Es waren also lange Jahrzehnte die Genossenschaften der Kaufleute, die mit den einheimischen Größen verhandeln mussten. Und es gab viel zu bereden: Welche Rechte hatten sie als Ausländer in der Fremde, von welchen Abgaben und Zöllen wollten sie sich freikaufen, wie sah es mit der Selbstverwaltung in ihren Niederlassungen aus, welches Gericht war zuständig bei Streitigkeiten über Waren und Preise – oder bei Mord und Totschlag? Was ist mit Schiff und Ladung, wenn beides nach einem Schiffbruch am fremden Strand landete, was mit dem Hab und Gut eines Händlers, der dort fern der Heimat verstarb? Da wanderte manche Mark Silber in die Taschen von Grafen und Königen für ein durch viele Zeugen beglaubigtes Pergament, und doch blieb letztlich immer offen, ob sie sich an die erteilten Privilegien halten würden. Oder sie durchsetzen konnten bei ihren eigenen Leuten.

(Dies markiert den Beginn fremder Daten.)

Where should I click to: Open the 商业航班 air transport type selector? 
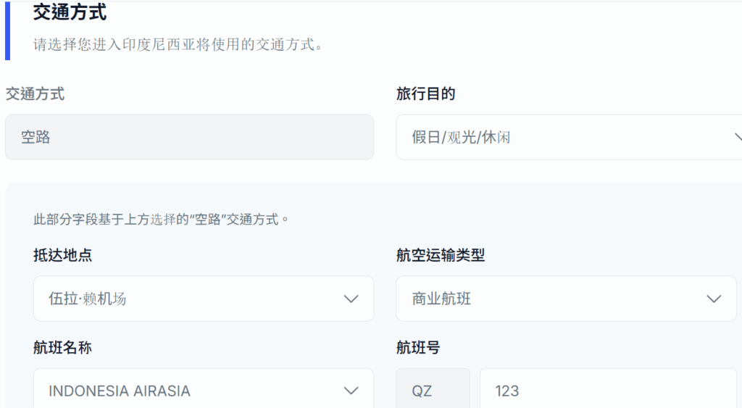pos(565,299)
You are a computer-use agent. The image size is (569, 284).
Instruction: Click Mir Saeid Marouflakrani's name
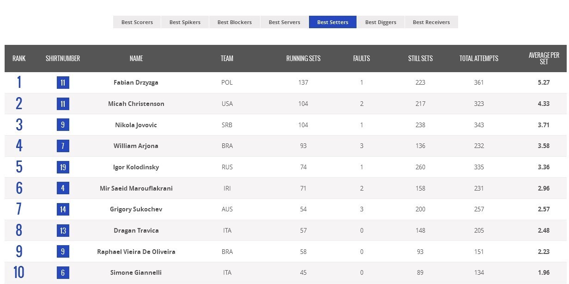[136, 188]
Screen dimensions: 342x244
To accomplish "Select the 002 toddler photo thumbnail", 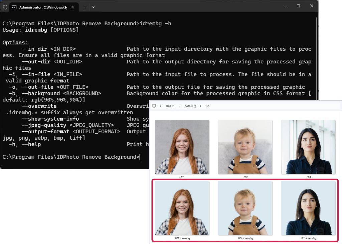I will pyautogui.click(x=245, y=147).
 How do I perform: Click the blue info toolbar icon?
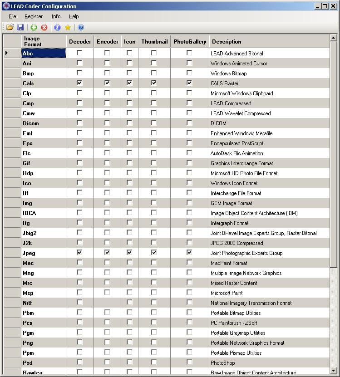(x=57, y=27)
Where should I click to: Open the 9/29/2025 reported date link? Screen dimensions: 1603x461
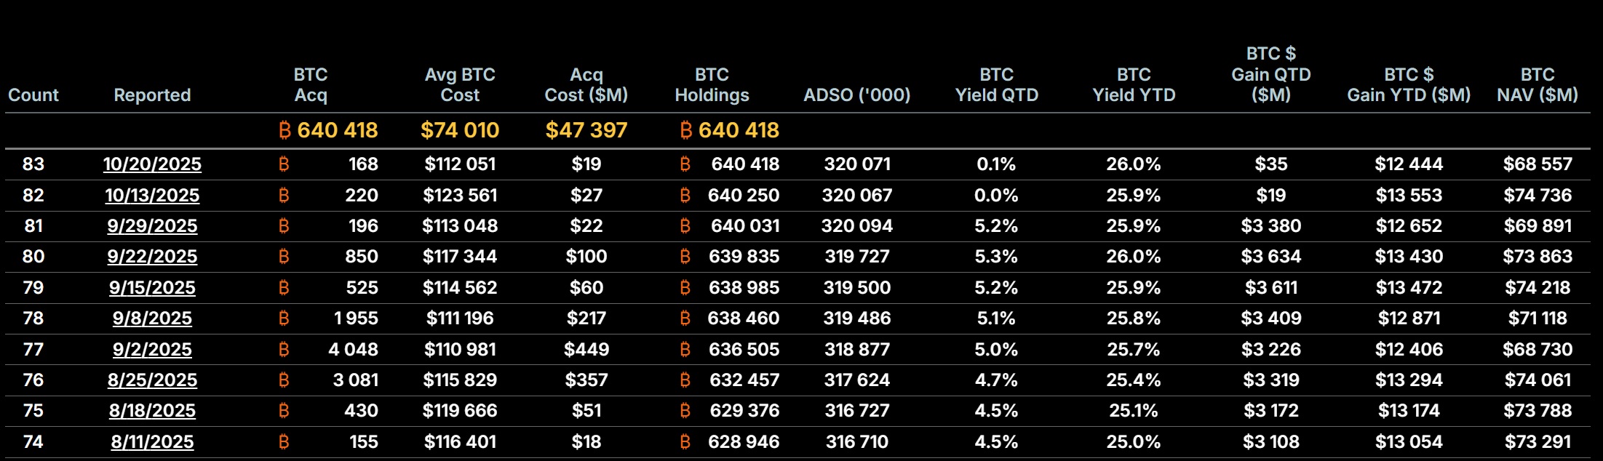tap(152, 226)
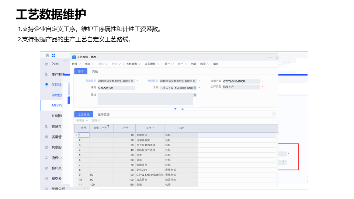Open the 业务操作 menu
Image resolution: width=354 pixels, height=199 pixels.
152,64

Nun gut, diese Genossenschaften, organisiert nach ihren Zielen, waren ernstzunehmende Partner, brachten sie doch die Waren ins Land, die dort dringend gebraucht wurden, brachten sie auch Einnahmen und Gewinn für die einheimischen Fürsten, indem sie deren Produkte aufkauften.
Oberstes Ziel aller lübischen und der anderen deutschen Kaufleute jedoch war es, Handelsmonopole zu schaffen, die Konkurrenz auszuschalten und die Preise zu bestimmen. Und notfalls griff man auch mit wenig Skrupel zum letzten Mittel, dem Boykott. In Norwegen hatte diese Politik zu einer landesweiten Hungersnot geführt, als die Weizenlieferungen eingestellt wurden, bis der König einlenken mußte.
Aber Ziel mußte auch sein, die Handelswege zu sichern, ob auf See oder auf den Straßen – vor Wegelagerern ebenso wie vor den vielen Zöllnern, die die Händler unterwegs gerne abkassierten im Auftrag aller möglichen Herren. Da waren die Hansischen dann gerne für einen freien Handel. Kommt irgendwie bekannt vor, nicht wahr?
Nach und nach häuften sich die Genossenschaften in der Stadt. Neben die Gotlandfahrer traten die Schonenfahrer, die Bergen- und Nowgorodfahrer, die Stockholmfahrer; und dann auch die Kaufleute, die über die Nordsee nach Brügge segelten, um von dort mit den Engländern zu handeln, den Hauptproduzenten von Schafwolle. Überall gab es Niederlassungen, eigene Wohnquartiere und damit auch Ältermänner, die vor Ort verhandelten, aber auch für Ordnung sorgten. Und viele dieser Zusammenschlüsse führten sogar ein eigenes Siegel, waren sozusagen 'staatlich anerkannte' Vertragspartner.
10. Lübeck und die Hanse der Städte
Nein, Lübeck hat die Hanse nicht gegründet. Es gab überhaupt keine Gründung, es gab weder Satzung noch Beitrittsurkunden. Und entstanden ist das, was wir 'Hanse' nennen, auch gar nicht an der Ostsee, sondern – am schönen Rhein. Genauer: in Köln. Könnte man jedenfalls so sehen.